# About this exercise
Answer with the exact lines of the following material from the one containing "Task: Click the Guía de Talles heading" through the one containing "This screenshot has height=816, width=1200.", both end lines included.

# Data shown
[Start of section]

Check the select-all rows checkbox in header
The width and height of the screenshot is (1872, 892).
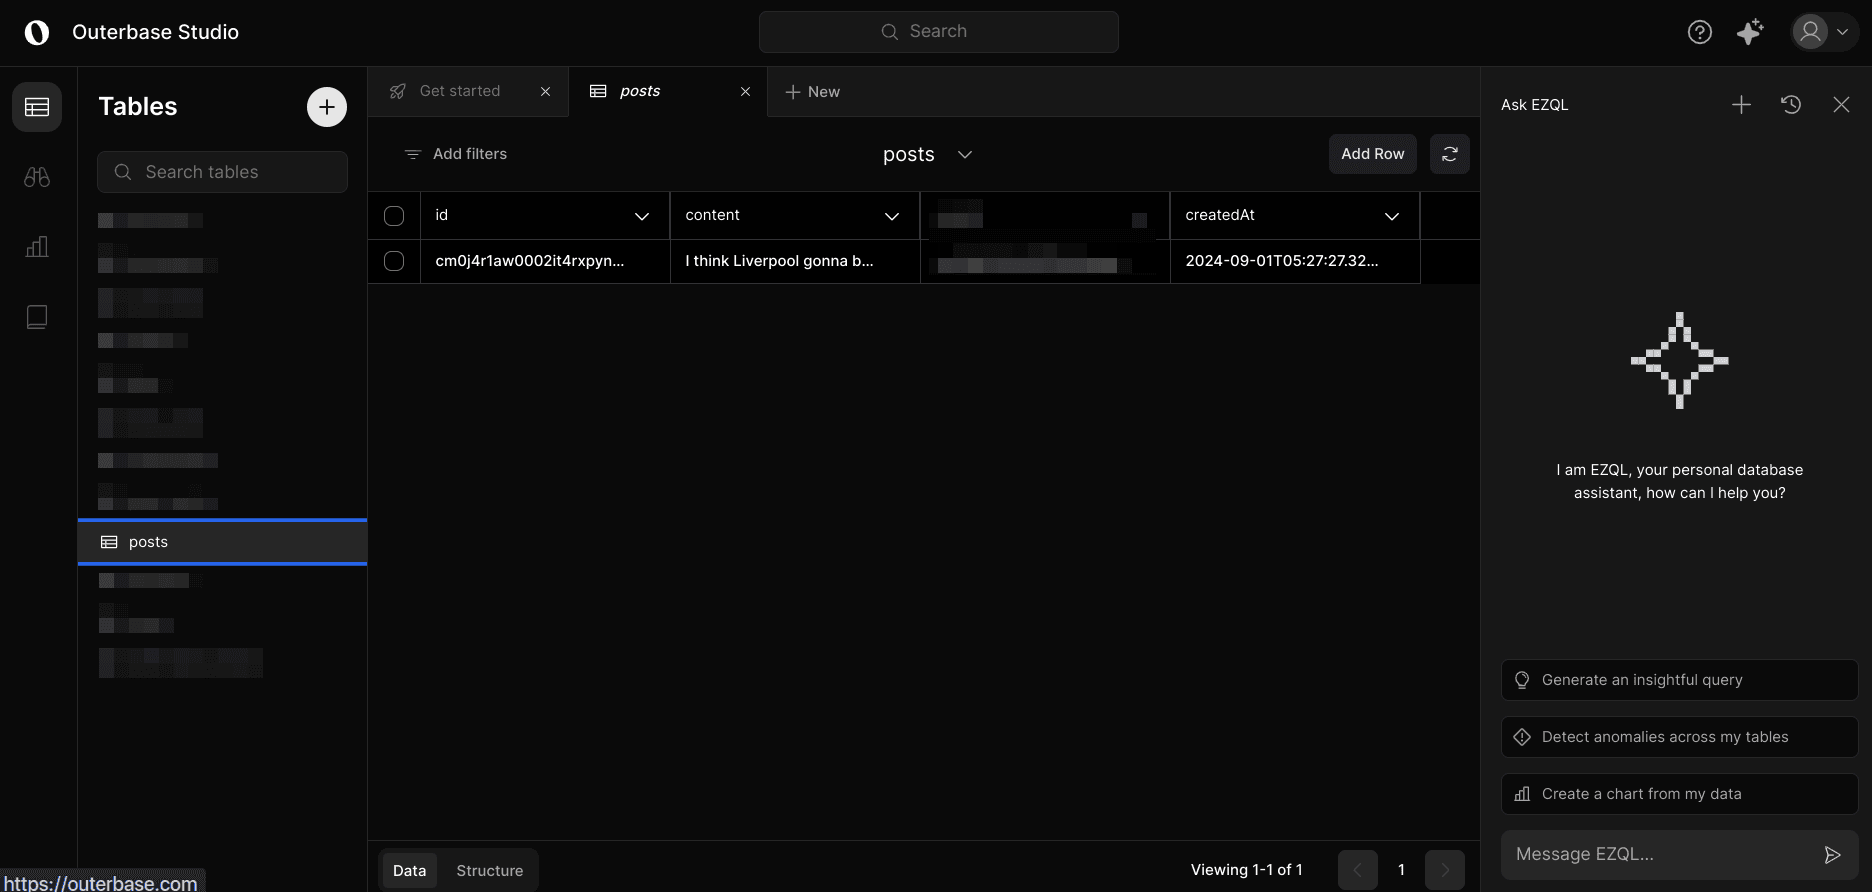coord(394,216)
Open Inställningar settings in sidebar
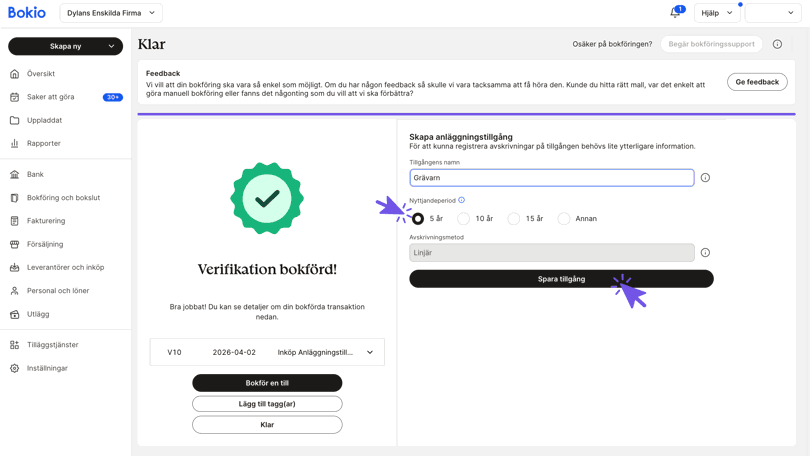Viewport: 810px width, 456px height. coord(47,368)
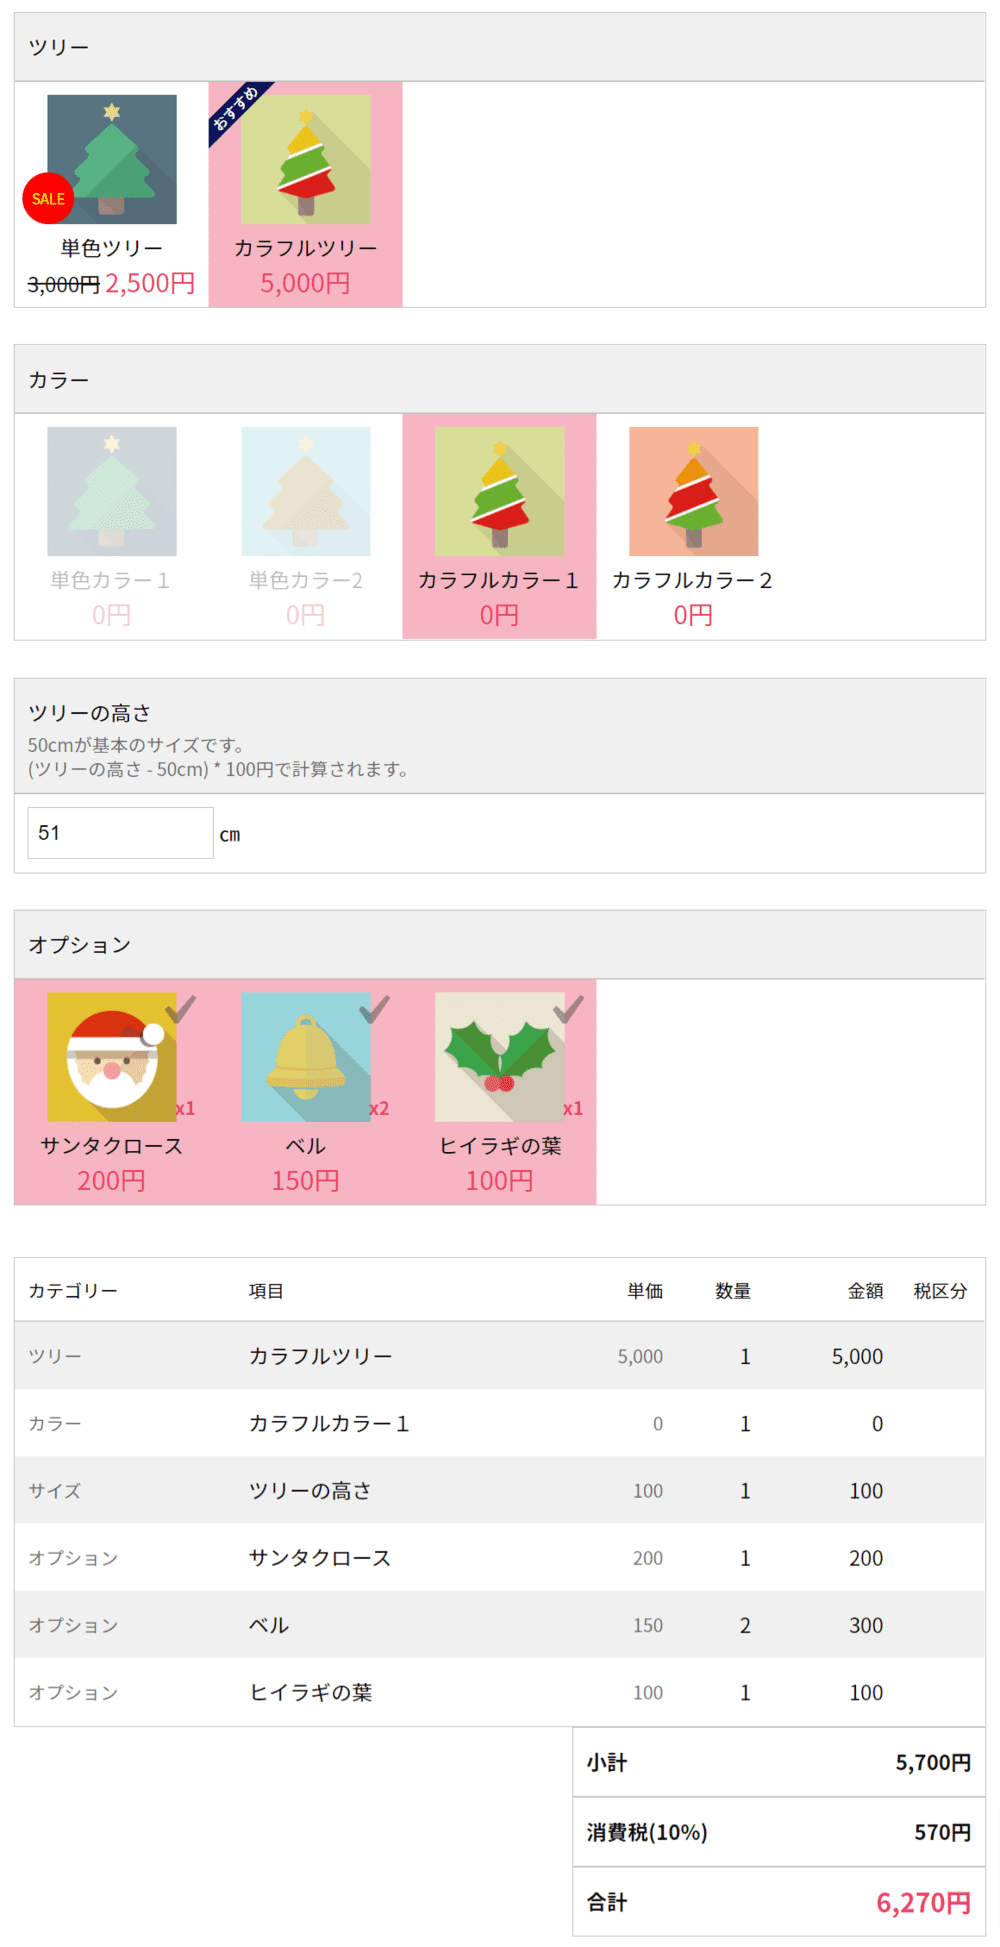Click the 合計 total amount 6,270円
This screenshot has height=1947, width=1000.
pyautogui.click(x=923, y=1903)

[End of section]
[Start of section]

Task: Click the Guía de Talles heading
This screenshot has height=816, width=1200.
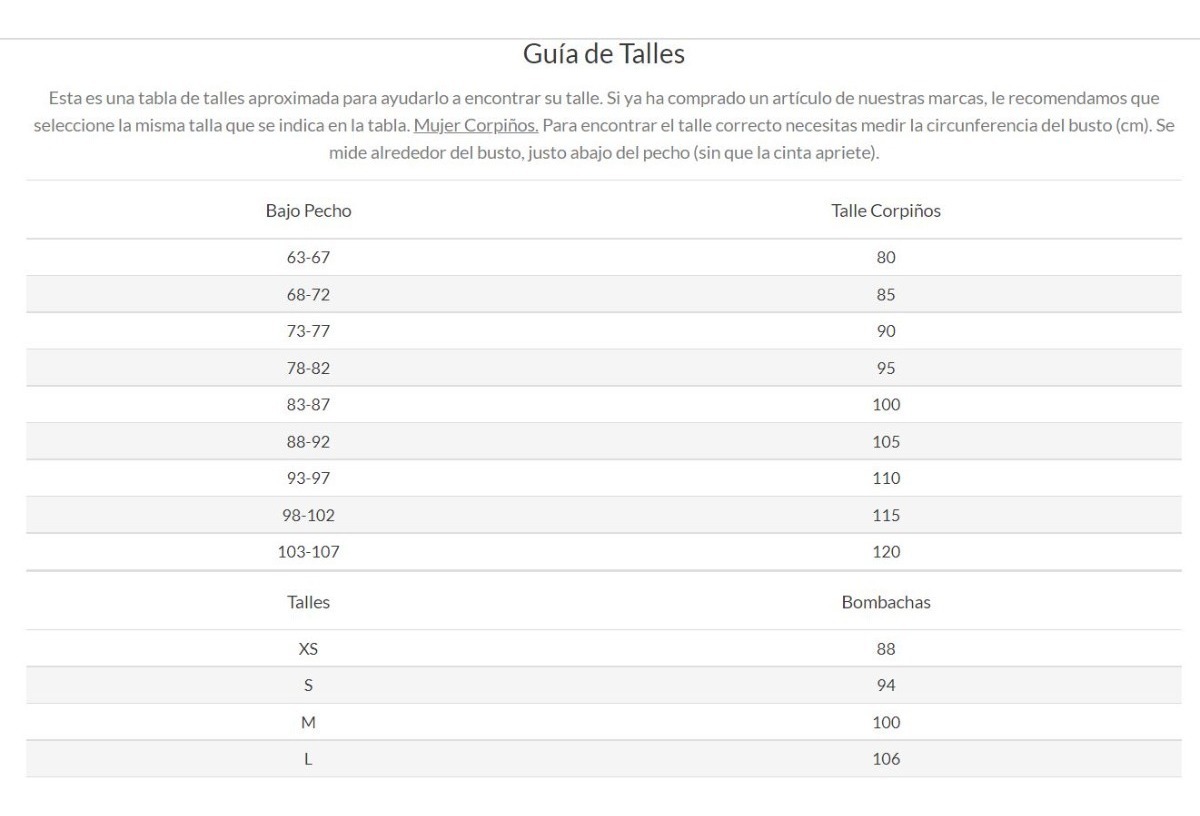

[End of section]

# Answer section
Task: Click the Guía de Talles heading
This screenshot has height=816, width=1200.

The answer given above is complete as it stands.